Legacy to me does not mean abandoned, but the previous version that is still needed. It does not tell you if its "supported". Abandoned would be a software no longer in "supported" to me. But that does not say if its still needed today. So legacy and abandoned are similar, but not the same, only sometimes the same. Legacy software or hardware can be popular in usage too. In example old graphics cards like GTX 1070 are legacy and use legacy drivers. They are somewhat popular still. The official drivers from Nvidia still support this older graphics card, so they are not abandoned, only legacy.
This is what my definition of these words. I don't think Github itself is legacy nor abandoned. I personally am just a very simple Git user and use Github through the git
command and for some tasks through the website of Github. It's fine for me and I don't care if someone calls it legacy or abandoned. It's not.
When she says it's starting to feel like legacy software, I think she means parts of it seem to be falling into disrepair. Some things that once worked consistently and easily, like using the browser's built-in search, no longer do.
That isn't what legacy means.
But you can still understand the gist of the article even if it used that word differently.
I've used several different forges over my career and github is the worst by far. The navigation is clunky, the search never searches the stuff you want to look at without menu hopping, the recent repos doesn't include half the stuff you made a PR to recently, CI integration kinda sucks compared to gitlab or bitbucket.
I don't think this is an anti-React post, like the other commenters are implying.
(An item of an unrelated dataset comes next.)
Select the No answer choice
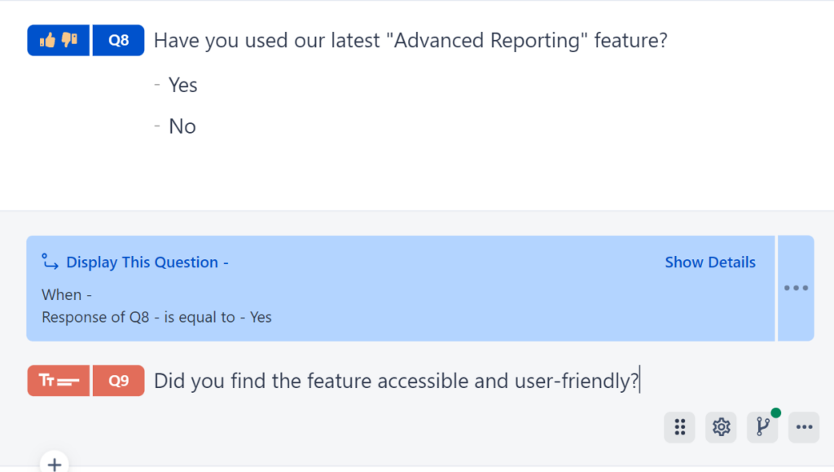(x=182, y=126)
This issue would occur when attempting to search any webpage with the web browser's builtin search feature before the content has a chance to load in. This happens if the page requires JavaScript to load, which is the case with React apps.
Honestly I got no problem with GitHub and use it everyday on a large open-source code base and it works like a charm.
Edge does that shit too with JSON... It made me switch to Firefox, so good for me (other than that Firefox has a tendency to enshittify too, but in different ways).
Quit with this Firefox "enshittification" bs. It isn't true. Be better.
https://www.spacebar.news/mozilla-firefox-privacy-preserving-attribution/
I want to self host instead, but then there's always the "what if a tornado hits my house and I lose my life's work?" fear that keeps me using GitHub...
Edit: thanks for the suggestions, I'll look into them!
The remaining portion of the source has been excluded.